**Request:** Begin at the line that contains "Click Terminer to finish editing" and stop after the line that contains "click(x=373, y=72)", and output those lines as a two-column CSV with the headers instruction and action. Each row should pair a piece of text with its answer, with each value in its own quoted field and any line breaks replaced by spaces.
_ _ _ _
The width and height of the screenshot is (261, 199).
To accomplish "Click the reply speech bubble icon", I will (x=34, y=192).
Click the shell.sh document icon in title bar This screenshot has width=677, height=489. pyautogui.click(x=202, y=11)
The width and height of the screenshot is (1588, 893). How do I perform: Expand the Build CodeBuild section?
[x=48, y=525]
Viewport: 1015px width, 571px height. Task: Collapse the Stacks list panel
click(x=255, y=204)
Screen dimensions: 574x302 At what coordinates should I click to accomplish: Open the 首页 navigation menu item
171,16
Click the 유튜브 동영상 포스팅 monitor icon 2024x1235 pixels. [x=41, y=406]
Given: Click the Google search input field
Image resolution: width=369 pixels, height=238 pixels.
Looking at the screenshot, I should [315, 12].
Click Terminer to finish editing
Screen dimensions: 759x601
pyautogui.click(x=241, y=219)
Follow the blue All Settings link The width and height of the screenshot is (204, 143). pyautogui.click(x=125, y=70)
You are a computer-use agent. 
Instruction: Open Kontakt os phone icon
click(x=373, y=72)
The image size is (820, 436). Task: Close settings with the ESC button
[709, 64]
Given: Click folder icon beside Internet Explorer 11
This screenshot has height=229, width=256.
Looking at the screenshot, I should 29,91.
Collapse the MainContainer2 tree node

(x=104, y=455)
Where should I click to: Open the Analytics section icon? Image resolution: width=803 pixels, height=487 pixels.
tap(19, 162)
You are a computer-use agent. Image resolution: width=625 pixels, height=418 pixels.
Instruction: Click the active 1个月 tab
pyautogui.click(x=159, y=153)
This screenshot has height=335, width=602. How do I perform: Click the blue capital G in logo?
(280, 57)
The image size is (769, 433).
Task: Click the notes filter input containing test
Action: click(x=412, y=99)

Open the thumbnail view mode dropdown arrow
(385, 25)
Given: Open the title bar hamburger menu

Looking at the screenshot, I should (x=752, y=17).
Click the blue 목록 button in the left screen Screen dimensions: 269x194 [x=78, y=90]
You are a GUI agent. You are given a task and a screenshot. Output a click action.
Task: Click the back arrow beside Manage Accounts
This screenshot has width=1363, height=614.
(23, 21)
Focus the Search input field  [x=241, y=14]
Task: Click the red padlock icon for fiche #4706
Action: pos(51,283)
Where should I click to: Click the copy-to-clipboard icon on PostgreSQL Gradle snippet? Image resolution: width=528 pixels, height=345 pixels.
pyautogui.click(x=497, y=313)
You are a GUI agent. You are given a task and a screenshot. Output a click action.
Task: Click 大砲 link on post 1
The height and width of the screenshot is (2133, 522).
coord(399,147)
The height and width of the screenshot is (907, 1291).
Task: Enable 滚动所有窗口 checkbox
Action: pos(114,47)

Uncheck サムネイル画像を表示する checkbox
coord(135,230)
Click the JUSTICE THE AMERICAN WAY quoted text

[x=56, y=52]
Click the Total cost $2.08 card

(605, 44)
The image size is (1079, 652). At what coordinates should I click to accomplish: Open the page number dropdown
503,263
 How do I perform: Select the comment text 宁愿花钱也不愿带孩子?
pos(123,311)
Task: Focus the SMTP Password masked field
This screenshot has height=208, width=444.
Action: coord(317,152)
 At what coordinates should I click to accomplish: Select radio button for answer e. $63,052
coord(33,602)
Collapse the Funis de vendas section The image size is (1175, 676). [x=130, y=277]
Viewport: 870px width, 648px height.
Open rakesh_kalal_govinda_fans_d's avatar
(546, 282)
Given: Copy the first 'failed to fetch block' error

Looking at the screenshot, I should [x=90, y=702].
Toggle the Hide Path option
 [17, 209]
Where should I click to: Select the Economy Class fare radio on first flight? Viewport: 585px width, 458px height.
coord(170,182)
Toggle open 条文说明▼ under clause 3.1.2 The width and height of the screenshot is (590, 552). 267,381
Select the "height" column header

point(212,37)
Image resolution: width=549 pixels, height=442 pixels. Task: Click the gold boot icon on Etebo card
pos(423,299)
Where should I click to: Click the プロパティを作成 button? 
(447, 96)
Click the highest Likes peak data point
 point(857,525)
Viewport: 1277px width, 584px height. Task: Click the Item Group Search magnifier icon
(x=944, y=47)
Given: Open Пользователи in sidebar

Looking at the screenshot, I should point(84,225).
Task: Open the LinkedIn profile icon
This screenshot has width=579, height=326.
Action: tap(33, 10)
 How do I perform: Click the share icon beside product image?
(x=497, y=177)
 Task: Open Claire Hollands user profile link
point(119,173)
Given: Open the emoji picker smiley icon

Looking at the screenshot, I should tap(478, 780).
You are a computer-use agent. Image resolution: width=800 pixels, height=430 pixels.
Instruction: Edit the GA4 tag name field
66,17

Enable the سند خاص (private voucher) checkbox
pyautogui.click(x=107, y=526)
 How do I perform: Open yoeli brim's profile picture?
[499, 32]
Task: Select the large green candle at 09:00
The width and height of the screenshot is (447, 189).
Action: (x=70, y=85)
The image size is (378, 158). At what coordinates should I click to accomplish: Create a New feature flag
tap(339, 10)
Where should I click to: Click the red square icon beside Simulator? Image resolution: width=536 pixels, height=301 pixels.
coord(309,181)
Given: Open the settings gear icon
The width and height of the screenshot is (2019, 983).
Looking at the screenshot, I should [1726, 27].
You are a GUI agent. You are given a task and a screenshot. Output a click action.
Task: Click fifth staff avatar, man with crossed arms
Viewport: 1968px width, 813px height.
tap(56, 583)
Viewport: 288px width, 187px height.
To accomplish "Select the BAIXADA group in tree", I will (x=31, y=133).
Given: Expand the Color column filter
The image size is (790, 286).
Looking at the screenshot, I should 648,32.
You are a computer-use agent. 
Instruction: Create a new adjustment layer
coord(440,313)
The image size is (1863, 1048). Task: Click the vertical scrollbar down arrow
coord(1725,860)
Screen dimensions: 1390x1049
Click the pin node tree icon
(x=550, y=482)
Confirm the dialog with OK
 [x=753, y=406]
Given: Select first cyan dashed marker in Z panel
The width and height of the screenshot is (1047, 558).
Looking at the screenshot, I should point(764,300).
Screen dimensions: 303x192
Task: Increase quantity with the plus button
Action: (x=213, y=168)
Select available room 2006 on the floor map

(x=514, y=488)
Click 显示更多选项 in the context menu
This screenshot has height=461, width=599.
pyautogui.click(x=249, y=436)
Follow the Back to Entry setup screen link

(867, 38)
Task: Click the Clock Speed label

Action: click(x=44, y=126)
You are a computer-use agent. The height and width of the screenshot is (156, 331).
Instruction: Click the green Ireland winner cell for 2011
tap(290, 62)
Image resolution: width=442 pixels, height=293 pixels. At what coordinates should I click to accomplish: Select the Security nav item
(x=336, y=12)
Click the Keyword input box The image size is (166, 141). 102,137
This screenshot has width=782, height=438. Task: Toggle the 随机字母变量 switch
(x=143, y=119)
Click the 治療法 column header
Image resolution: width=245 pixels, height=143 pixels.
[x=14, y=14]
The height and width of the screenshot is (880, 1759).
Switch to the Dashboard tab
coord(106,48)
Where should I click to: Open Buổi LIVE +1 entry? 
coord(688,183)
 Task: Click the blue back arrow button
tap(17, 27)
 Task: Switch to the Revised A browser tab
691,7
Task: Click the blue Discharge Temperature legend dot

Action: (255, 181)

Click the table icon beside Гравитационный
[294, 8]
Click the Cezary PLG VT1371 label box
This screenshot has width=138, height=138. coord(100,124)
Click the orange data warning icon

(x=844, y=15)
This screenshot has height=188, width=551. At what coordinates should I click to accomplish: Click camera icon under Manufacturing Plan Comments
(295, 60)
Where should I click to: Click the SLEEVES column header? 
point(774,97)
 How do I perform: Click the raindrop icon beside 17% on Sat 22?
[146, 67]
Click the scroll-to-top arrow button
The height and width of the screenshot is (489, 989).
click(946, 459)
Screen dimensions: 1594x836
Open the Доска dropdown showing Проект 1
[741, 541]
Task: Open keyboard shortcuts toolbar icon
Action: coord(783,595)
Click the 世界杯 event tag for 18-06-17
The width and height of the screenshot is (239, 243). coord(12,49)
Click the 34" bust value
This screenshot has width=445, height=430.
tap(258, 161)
_ _ _ _
**Exercise output:**
instruction,action
"Click Terminer to finish editing Screen dimensions: 759x601","pyautogui.click(x=241, y=219)"
"Follow the blue All Settings link The width and height of the screenshot is (204, 143).","pyautogui.click(x=125, y=70)"
"You are a computer-use agent. Instruction: Open Kontakt os phone icon","click(x=373, y=72)"